• **EXTRAIT RETENU**:

****

Brûlée vive, Souad (2003)
Souad vit en Cisjordanie, un des pays où l'on paie chaque jour le crime d'être née femme par la privation de sa liberté et de sa dignité, et où on en souffre dans sa chair.
Depuis toute petite, elle subit de mauvais traitements, n'est pas scolarisée, vit dans la hantise d'être traitée de "charmuta" (prostituée) chaque fois qu'elle s'habillerait ou se tiendrait comme elle en aurait envie. Elle assiste aux infanticides sur les bébés qui sont ses sœurs, aux assassinats des charmuta, aux violences diverses et variées qui sont commises sur les femmes, et ne se révolte pas. Tout au plus parvient-elle à ressentir de la haine pour son père et à espérer qu'un mari l'arrache à tout cela : on gagne une petite liberté à être mariée. Rien de bien folichon, mais tout est mieux que d'être fille chez son père.
Voilà qu'un jeune voisin, Faiez, la demande en mariage. Cette demande a beau être repoussée par le père (il faut marier une sœur plus âgée avant elle), ce que cet espoir fait naître en elle crée également de la curiosité puis de l'amour pour le prétendant. Ce dernier finit par se rendre compte de l'intérêt qu'il a éveillé, et en profite sans scrupules lors de leurs rendez-vous secrets. Souad se retrouve enceinte et presse son prétendant de renouveler sa demande en mariage ; effrayé à l'idée du père de Souad, il s'enfuit, sachant pertinemment qu'il la condamne en faisant cela. Pendant ce temps-là, la famille se doute de quelque chose et un jour, Souad découvre que le conseil de famille lui réserve le châtiment adéquat aux femmes qui déshonorent leur famille : la mort...
Comme le titre l'indique, elle sera arrosée d'essence et immolée. Transportée mourante dans un hôpital, elle n'y rencontrera aucune compassion de la part du personnel soignant, mais Jacqueline, représentante de "Terre des Hommes", passe par là...
Il y a longtemps que je ne me fais plus d'illusions sur le genre humain, et que je trouve que le qualificatif "humain" pour quelqu'un qui a de la bonté, de la tolérance, de l'altruisme, est une antithèse ou un oxymore d'une triste drôlerie.

****

• **LIGNES DE DONNÉES**:

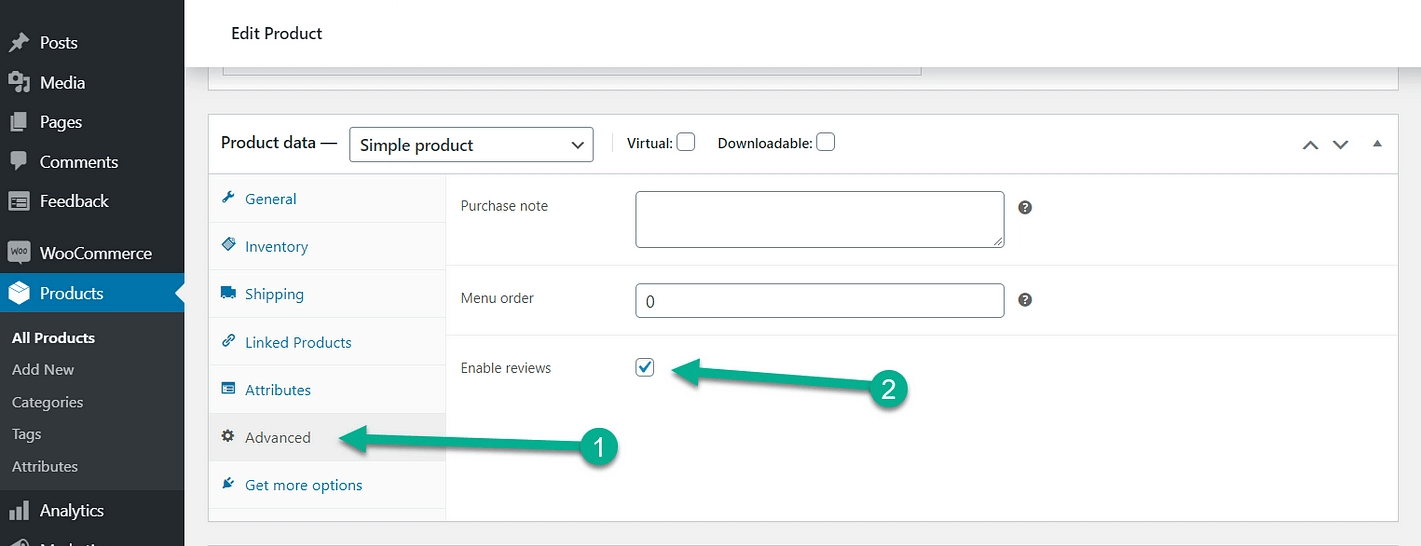Click the Comments speech bubble icon
The width and height of the screenshot is (1421, 546).
pyautogui.click(x=19, y=162)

****

• **ÉNONCÉ 1**: Recopiez à l'identique le passage de l'extrait sur « Brûlée vive », depuis « Souad vit en » jusqu'à « chez son père. » inclus.
• **ÉNONCÉ 2**: Relevez tous les prénoms de personnes cités dans l'extrait sur « Brûlée vive ».

• **RÉPONSE ATTENDUE 1**:
Souad vit en Cisjordanie, un des pays où l'on paie chaque jour le crime d'être née femme par la privation de sa liberté et de sa dignité, et où on en souffre dans sa chair.
Depuis toute petite, elle subit de mauvais traitements, n'est pas scolarisée, vit dans la hantise d'être traitée de "charmuta" (prostituée) chaque fois qu'elle s'habillerait ou se tiendrait comme elle en aurait envie. Elle assiste aux infanticides sur les bébés qui sont ses sœurs, aux assassinats des charmuta, aux violences diverses et variées qui sont commises sur les femmes, et ne se révolte pas. Tout au plus parvient-elle à ressentir de la haine pour son père et à espérer qu'un mari l'arrache à tout cela : on gagne une petite liberté à être mariée. Rien de bien folichon, mais tout est mieux que d'être fille chez son père.

• **RÉPONSE ATTENDUE 2**: Souad, Faiez, Jacqueline